How this silliness has even grown legs I will never know. The funnier thing is that the fact that the Penguins aren’t considering trading Malkin has become a headline! Thanks for that note from the desk of the obvious!
When it comes to figuring out who we can pin this madness on, we should look no further than John Grigg.
Grigg is the Hockey News writer that initially speculated that the move would be a prudent one for the Penguins to explore this offseason. He looked at a team that was knocked off in the second round of the Eastern Conference playoffs and decided that they just wouldn’t be able to maintain a competitive balance if they continued to roll with their three center model.
Grigg argued that the Penguins are nothing without their three big centers Sidney Crosby, Evgeni Malkin and Jordan Staal…
“That Habs’ plan worked to the nth degree and exposed the Pens’ ugly underbelly,” Grigg said in his 5/13/2010 piece for THN.com. “Take away those three guys and there’s basically nothing left up front to scare anyone.”
I think anyone who watches the Penguins on a regular basis would tend to agree that those three big boys are the straw that stirs the Penguins’ proverbial drink…especially when the wings vastly underachieve as they did this season.
However, one second round exit on the heels of two Stanley Cup appearances and an Olympic tournament is no time to make knee jerk reactions. Especially concerning a talented manster like Evgeni Malkin who is less than one year removed from an Art Ross Trophy, Hart Candidacy and a Conn Smythe Trophy win.
Sure, the talented Russian did not come close to playing up to expectations this season, but he is not the type of talent that you give up on after one disappointing season.
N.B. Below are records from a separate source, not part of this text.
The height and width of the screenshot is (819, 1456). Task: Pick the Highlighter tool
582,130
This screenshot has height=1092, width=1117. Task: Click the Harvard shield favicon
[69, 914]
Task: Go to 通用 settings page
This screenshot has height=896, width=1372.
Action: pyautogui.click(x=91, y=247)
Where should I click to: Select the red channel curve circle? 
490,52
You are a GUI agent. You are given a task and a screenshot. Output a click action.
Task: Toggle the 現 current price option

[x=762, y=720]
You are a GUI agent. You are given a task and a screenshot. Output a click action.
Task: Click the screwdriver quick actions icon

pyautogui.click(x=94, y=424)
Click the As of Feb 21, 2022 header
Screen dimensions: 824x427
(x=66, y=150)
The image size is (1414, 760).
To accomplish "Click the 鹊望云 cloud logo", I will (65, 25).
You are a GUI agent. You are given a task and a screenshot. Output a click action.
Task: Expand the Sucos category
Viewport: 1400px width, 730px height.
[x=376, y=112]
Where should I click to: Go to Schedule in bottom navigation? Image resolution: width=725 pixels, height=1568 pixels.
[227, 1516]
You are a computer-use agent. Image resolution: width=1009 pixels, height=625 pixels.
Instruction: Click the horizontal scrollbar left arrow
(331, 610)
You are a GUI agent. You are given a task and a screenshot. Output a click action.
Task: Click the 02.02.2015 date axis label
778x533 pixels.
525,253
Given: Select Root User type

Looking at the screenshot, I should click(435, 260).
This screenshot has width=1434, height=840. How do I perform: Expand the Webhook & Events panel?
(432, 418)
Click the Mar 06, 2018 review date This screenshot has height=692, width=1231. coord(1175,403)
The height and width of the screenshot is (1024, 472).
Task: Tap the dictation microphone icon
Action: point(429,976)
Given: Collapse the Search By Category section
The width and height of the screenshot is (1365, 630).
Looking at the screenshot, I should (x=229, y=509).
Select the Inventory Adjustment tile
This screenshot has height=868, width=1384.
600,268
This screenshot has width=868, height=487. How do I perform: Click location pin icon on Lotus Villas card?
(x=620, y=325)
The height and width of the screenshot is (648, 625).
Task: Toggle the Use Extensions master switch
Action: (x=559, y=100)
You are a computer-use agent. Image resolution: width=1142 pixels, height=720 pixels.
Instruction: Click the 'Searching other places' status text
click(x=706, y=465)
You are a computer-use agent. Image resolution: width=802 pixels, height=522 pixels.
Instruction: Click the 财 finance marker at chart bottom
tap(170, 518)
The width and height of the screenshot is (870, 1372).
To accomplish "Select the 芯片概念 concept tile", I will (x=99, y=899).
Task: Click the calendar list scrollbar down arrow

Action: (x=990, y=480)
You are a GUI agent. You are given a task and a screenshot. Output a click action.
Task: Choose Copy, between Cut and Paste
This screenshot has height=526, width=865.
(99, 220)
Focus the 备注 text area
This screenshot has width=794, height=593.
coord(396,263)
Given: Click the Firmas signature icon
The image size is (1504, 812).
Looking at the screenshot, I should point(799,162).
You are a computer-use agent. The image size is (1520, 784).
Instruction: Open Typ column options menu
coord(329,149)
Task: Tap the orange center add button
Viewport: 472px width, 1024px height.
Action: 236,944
What is lost in the whole Grigg article is the fact that the man is not stating a RUMOR… he is looking at a situation with a hockey eye and trying to come up with a plan to get the Penguins some much needed help on the wing. He looked for a team that would consider trading for a player like Malkin and came up with a hockey trade with the Edmonton Oilers that could be intriguing. No basis in fact… no basis in anything other than recesses of his mind.
I completely understood where he was coming from and it made for an interesting read…aside from the fact that he has an aging, overpaid and injury prone Sheldon Souray coming back to the Penguins in his “you be the GM” scenario. It created some water cooler talk and that was all…
Until the local feces stirrers started…
Both of the major newspapers in the city and all of the talk radio shows went “trade Malkin” crazy over the last week and half. Something that has no basis in fact inundated us all! I started getting multiple emails a day asking for an opinion on something that has ZERO chance of happening this year.
I have long explained that the Penguins aren’t going to entertain deals that include players that they consider to be core components of their franchise, at least not right now. They don’t have too! Yes… they need to find a way to get more production from the wing position, but they aren’t going to do it at the expense of one of the most talented players in the league. At least not right now.
It could also be argued that when Malkin plays like Malkin, something he didn’t often do this year, he offsets the need for a 30+ goal winger. It was an abnormally slow production year for the Magnitogorsk native, which can be traced to fatigue in my opinion.
Malkin and the rest of the Penguins played close to 300 hockey games over the past three seasons. That equates to more hockey than any of these youngsters have ever played over that time period in their careers. I say cut them a break…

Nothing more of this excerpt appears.